• Entries supplied:
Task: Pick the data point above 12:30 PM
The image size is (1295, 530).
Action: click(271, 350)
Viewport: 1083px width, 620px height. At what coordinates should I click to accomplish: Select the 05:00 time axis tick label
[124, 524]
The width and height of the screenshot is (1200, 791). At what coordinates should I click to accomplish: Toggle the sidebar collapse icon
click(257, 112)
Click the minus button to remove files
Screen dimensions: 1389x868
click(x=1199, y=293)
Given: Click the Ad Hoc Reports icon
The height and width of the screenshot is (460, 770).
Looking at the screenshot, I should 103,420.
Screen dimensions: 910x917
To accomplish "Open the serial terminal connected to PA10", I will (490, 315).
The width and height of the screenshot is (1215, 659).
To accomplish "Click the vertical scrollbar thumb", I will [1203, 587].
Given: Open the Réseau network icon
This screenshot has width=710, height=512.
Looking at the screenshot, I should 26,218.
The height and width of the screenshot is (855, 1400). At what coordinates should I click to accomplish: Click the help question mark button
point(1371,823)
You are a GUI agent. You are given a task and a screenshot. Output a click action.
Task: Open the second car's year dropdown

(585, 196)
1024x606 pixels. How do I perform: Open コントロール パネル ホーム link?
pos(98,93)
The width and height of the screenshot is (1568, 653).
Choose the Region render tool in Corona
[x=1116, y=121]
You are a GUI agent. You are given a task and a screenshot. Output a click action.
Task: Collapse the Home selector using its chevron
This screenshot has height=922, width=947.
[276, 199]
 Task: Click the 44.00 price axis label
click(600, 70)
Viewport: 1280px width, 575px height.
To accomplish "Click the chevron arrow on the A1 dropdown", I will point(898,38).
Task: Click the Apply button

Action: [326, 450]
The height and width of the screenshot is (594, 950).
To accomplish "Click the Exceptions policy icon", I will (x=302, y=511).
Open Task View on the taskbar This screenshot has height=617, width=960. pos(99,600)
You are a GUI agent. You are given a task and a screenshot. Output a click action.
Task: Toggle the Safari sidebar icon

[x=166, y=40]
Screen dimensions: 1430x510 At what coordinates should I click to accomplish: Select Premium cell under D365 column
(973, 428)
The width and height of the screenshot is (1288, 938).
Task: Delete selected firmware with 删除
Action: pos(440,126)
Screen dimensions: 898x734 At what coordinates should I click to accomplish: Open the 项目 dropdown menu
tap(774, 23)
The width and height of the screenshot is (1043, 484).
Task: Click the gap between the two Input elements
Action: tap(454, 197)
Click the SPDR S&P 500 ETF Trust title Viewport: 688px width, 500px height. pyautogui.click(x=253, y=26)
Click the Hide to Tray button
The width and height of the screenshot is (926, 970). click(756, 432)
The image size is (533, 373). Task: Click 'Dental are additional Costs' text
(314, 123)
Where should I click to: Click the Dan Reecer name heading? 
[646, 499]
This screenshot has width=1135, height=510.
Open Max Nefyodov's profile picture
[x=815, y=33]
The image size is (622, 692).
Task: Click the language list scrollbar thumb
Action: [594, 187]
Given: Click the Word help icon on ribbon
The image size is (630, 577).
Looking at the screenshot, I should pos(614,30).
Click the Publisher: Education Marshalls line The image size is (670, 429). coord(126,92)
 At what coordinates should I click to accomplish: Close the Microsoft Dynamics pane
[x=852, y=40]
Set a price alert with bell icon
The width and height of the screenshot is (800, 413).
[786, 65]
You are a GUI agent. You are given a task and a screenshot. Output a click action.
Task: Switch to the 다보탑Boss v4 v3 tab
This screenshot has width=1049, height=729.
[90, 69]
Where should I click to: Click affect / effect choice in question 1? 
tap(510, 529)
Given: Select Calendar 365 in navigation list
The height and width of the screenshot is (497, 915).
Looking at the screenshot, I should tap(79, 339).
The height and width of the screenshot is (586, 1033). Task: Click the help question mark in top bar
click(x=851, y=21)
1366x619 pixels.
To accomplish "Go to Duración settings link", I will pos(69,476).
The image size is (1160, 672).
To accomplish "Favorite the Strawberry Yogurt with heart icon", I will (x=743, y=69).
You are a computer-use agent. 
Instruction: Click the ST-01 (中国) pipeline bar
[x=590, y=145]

• Required work: In the entries above, please find the line with "The height and width of the screenshot is (855, 1400)." and the line with "Task: Collapse the", then write out exactly those two lines and every line between them, and nothing more.

• Response to this exercise:
The height and width of the screenshot is (855, 1400). At what coordinates should I click to accomplish: Click the help question mark button
point(1371,823)
You are a GUI agent. You are given a task and a screenshot. Output a click action.
Task: Open the second car's year dropdown

(585, 196)
1024x606 pixels. How do I perform: Open コントロール パネル ホーム link?
pos(98,93)
The width and height of the screenshot is (1568, 653).
Choose the Region render tool in Corona
[x=1116, y=121]
You are a GUI agent. You are given a task and a screenshot. Output a click action.
Task: Collapse the Home selector using its chevron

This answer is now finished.